When you’re watching a film, how often do you think about the sound design? Unless you’re intimately involved in film production, I’d be willing to wager it’s basically never. Have you ever really thought about how they made the dinosaur sounds in Jurassic Park? I mean, obviously, we all know they didn’t go out and just record dinosaur noises, but I’d never once thought about it. I just thought, “Yup, that’s what a T-Rex sounds like.” But of course, someone had to create that sound from scratch. What about R2D2’s “voice”? Have you ever once considered it could be anything other than what it is? I know I hadn’t. Sound is so integral to film, and yet if it does its job properly, it’s barely consciously noticed.
This is where Midge Costin comes in. Her directorial debut after working for over 20 years as, you guessed it, a sound editor, Making Waves: The Art of Cinematic Sound is a love letter to the people responsible for the sounds of all the films you love. For the most part it’s an informative, entertaining, and well-made film, although it occasionally veers in to hero worship. But to be honest, considering the contributions made to film history by some of the people featured and their relative anonymity, maybe a bit of hero worship wouldn’t go amiss.
Essentially split in to two halves, the first gives audiences a tour through cinematic sound history. From the first moments sound entered cinema, through to stereo sound, to the full six-speaker set up we use today, we follow the technological advancements made and how they affected films and the audiences who watched them. In the second, we’re walked through all the various aspects of modern sound design. From on-set recording, to digital sound editing, foley artistry, and the creation of sound effects and musical scores. Interspersed throughout are interviews with some of Hollywood’s heaviest hitters, including Steven Spielberg, George Lucas, Christopher Nolan, with smaller sections of the film devoted to three giants of the industry, collectively responsible for some of the most iconic movies of the past half century; Walter Murch, Ben Burtt, and Gary Rydstrom. Walter Murch was responsible for the sound design of Apocalypse Now, which was the very first film to use the six-speaker set up that is now the industry standard. Ben Burtt was the sound designer on all the Star Wars films, inventing the unmistakable light saber sound. And R2D2. And Wookies. He also worked on Indiana Jones, ET, and more. Gary Rydstrom was the sound designer for Terminator 2, Jurassic Park, and Saving Private Ryan, which Making Waves goes in to great detail as to how he and Steven Spielberg created the sound for the absolutely iconic opening battle scene.

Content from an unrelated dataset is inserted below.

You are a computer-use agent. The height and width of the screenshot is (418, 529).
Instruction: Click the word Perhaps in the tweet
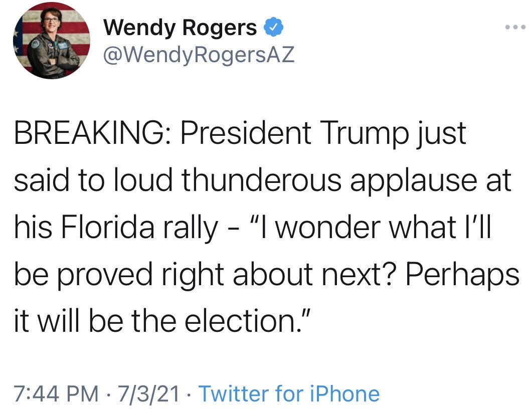pos(461,274)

The only real misstep in Making Waves are a few small segments toward the end of the film that are tonally off and out of place. One segment with female sound designers talking about sexist opinions they’ve faced comes out of and ultimately goes nowhere, and another about how much sound designers love their job, but often work too hard. There’s nothing wrong with either segment per se, they just felt out of place and unnecessary. Ultimately it’s a very small complaint, and neither sequence really distracts from the films strengths.
I like to think of myself as a well-educated film fan, and yet before watching Making Waves I’d only heard of one of the three legends mentioned earlier (Walter Murch, for those interested). And even if that was all I managed to glean from the film, it’d make a more than worthwhile watch. Luckily there was plenty more to enjoy. Making Waves shines a light on a very important aspect of film-making that seldom gets the love it so richly deserves.